Not surprisingly, she struggles to stay connected to those movements she was involved in before being imprisoned, as well as maintaining her mental health in such isolating conditions. Being innovative about how we can use the internet has helped us coordinate solidarity actions to keep her spirits up, highlight to the larger world the artwork she creates, and bring her story forward to the broader public. In the next few weeks she’ll even have an account on betweenthebars.org
The session went great, with people sharing examples of how they are using media, asking critical questions around representation and autonomy, and bringing up the many challenges this work entails. Afterwards I talked to several people that found our session thought-provoking and inspiring and made some great connections with others working on similar issues.

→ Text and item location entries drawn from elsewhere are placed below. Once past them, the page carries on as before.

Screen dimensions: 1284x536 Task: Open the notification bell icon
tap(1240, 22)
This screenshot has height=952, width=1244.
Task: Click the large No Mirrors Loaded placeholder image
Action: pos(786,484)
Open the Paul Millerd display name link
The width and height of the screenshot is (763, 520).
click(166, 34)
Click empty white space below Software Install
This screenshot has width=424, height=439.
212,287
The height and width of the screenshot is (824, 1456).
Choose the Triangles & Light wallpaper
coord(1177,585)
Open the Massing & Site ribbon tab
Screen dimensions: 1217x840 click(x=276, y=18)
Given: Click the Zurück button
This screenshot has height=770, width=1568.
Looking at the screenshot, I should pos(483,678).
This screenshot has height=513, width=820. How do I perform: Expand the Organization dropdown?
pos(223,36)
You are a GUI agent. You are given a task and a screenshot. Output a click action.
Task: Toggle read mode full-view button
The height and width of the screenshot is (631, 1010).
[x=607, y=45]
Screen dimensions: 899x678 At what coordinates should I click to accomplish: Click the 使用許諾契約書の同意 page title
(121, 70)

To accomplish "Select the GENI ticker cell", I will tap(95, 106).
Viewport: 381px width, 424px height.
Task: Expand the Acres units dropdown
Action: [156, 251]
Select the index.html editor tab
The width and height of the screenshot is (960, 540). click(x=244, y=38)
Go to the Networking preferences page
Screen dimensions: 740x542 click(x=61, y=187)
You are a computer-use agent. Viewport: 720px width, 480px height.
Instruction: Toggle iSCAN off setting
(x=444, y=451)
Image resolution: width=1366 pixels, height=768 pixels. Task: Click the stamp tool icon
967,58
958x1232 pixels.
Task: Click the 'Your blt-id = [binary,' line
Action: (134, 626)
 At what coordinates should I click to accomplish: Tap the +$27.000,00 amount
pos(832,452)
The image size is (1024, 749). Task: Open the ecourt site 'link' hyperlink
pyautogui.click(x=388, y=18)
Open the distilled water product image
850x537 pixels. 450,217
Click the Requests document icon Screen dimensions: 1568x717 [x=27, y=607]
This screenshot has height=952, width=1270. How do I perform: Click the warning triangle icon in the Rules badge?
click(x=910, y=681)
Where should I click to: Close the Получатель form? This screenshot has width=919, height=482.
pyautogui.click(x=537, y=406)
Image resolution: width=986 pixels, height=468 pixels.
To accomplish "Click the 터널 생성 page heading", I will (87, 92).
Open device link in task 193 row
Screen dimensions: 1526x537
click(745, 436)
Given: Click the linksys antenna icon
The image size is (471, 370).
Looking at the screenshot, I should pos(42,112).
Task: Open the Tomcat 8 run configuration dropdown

My time at the AMC also reinforced the feeling I have that it is important to provide products for small to mid-size groups and non-profits to create their own websites. Wordpress has been an amazing resource for people and will continue to be so, but over and over I met people whose needs had outgrown a platform designed primarily for blogging. Some had heard of Drupal or had minimal interaction with it, but few had really taken advantage of it. There are many reasons for that, but suffice it to say that OpenAid, the distribution we here at Aten have developed, can be an answer to the many people looking to move their site to a more complex level.
We are working on a new release, which will use Leaflet for its mapping feature and include some important bug fixes that improves its usability. There are also plans to provide comprehensive documentation to make installation easier, even for those with few technical skills. We’re also working on some one-click install options to add to the ease for people to get up and running with OpenAid. From there we plan on refactoring OpenAid so that specific features of OpenAid can be used independent of the distribution and used on any Drupal site. It’s exciting that our company has figured out ways to return to actively develop OpenAid and we’d love to collaborate with other users, site builders, and developers to continue to improve it. Join the OpenAid group if you’d like to be involved.
Sitting back down to my desk, I notice myself working with a bit more urgency to my movements, knowing that the work I’m doing for our clients, the features being developed for OpenAid, and the volunteer time I dedicate to Marie, are changing lives.